Misery loves companies

I don't know when the shift of "me pay you money, you do me service" happened, but I'm starting to feel like I'm babysitting some of these companies. No not the one dollar suckie suckie services. The actual services that every man, woman, and man on this rock. If I give money to the post office for stamps, and I adhere said stamp to an envelope, place said envelope into an official United States Postal Service container, I can only assume that my part of the transaction is complete. A very generous postal employee is suppose to take my mail and deliver it to the address that I have specified on the envelope. If I'm wrong, I'll shut the hell up right now. Now mail within this country is delivered in what, three, four days at the most.

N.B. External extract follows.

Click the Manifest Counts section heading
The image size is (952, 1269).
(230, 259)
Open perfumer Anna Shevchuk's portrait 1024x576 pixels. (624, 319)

I could understand it taken a bit longer if I were to mail something across the country, but I'm pretty sure the USPS has since dumped their pony express and started using airplanes. So one could only assume that mailing something to a location ten miles away would fall within the three to four day delivery period. It seems that this task is now taking a week or more to be completed.

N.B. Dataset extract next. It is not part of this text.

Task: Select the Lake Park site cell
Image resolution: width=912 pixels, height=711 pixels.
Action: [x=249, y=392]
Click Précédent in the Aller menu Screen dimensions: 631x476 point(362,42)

Now the USPS is only one name on my long list of incompetence. The next is simply one letter off. The United Parcels Service are certainly wearing the correct color to match their impeccable service. I cannot understand paying six to ten dollars to have something delivered in a week, IF you are lucky. That can be understandable, but only if that completes your transaction. But when the company makes a mistake, or a fault is on their end, shouldn't it be their responsibility to right the wrong as soon as possible? I recieved a photo strobe in the mail today. I have been waiting for it for a week, carefully planning shoots upon its arrival. When it shows up, it doesn't work. They have to send me another one, which will take another week. Now I have my thumb up my ass with a non working light in my sight. They have faster methods than the week long ground transporatation. THEIR light doesn't work. I should have a light sooner than later being it their product that though delivered does not deliver.

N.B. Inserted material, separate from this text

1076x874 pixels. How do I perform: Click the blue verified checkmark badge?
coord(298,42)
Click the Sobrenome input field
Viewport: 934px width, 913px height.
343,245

It's almost the same with a certain pair of shoes I ordered. I love the company so they will remain nameless, but back in early June I ordered a pair of shoes and some sunglasses. Well the shoes showed up, in the wrong size, and the sunglasses were not included. So i called it in right away and sent the shoes back in exchange for the correct size. The sunglasses later came in the mail. The shoes...still not here. I've called twice now and they don't know why they haven't sent them, but do have the record of them suppose to send them. Now instead of shoes (which they have 72 pairs of my size in stock) I am awaiting a gift card (which is what I orginaly paid for with).

Earlier this month I had the pleasure to deal with my car insurance in a similar "watchdog" way. They kept sending me notices that they were going to cancel my policy. I kept calling them to figure out why. Each time I called, they informed me that they didn't know why I was recieving the notices, because everything on my account was ok. Eventually I recieved a letter saying that they had indeed cancelled me. I called and asked to speak directly to the manager. Due to some computer error and after pulling a recorded conversation from me and an agent earlier that month, it went from my policy being cancelled to it being reinstated with no cacellation fee (how dare they even consider charging me for nothing) and a twenty dollar check because I had actually overpaid.

Bottom line: Why are we paying these companies all these dollars to screw us when we don't look? You can't even just watch your back anymore because they will attack you from all damn sides.

8.23.2007

Kartoon Komotion


Take a look back with me, if you will, at the well rounded and wholesome cartoons that use to fill our heads with sometimes seizure inducing but always morally ended visions of joy. Who can forget shows such as Voltron: Defender of the Universe, King Arthur and the Knights of Justice, and Captain N the Game Master (ok you may have forgotten that one. Those gems offered little kids, mainly boys, the 30 minutes of action packed illustrations their small minds needed to make it through to the next Saturday morning. Let go back even farther to some nonviolent options that even the UN could agree on.

Smurfs. Snorks. And Scooby Do's. All relatively calm. Some with a reoccuring, masterminded villian out to get them. Somehow, usually through teamwork and kindness, they would triumph over the wrong of the "bad guy" and learn a little something about themselves. The importance of each lesson was that a non-violent solution was on average the best. But come on. You may be able to fool a child, but I am older now and have devoloped my brain in such a way as to not fall for the kiddie krap anymore. You had to see this coming Mr. Evil Producer Man.

Surely there were the rebel characters in your farce. Somwhere hidden behind Sneezey, Doppy, and Drippy stood Bomby or Shooty. Did Hanna Barbera ship all their "remedial" toons to an Australian like island out of the viewer's sight? Is there a Disney Alcatraz no one is admitting to? More importantly, how much longer are we safe until these characters rise up and take back the attention they so rightfully deserve.

Perhaps that is exactly what has happened. After all, cartoons today aren't exactly as sugar coated as they use to be. It could just be a matter of time before one of these kids from South Park impregnates Dora. I just pray global warming wipes us out before that happens.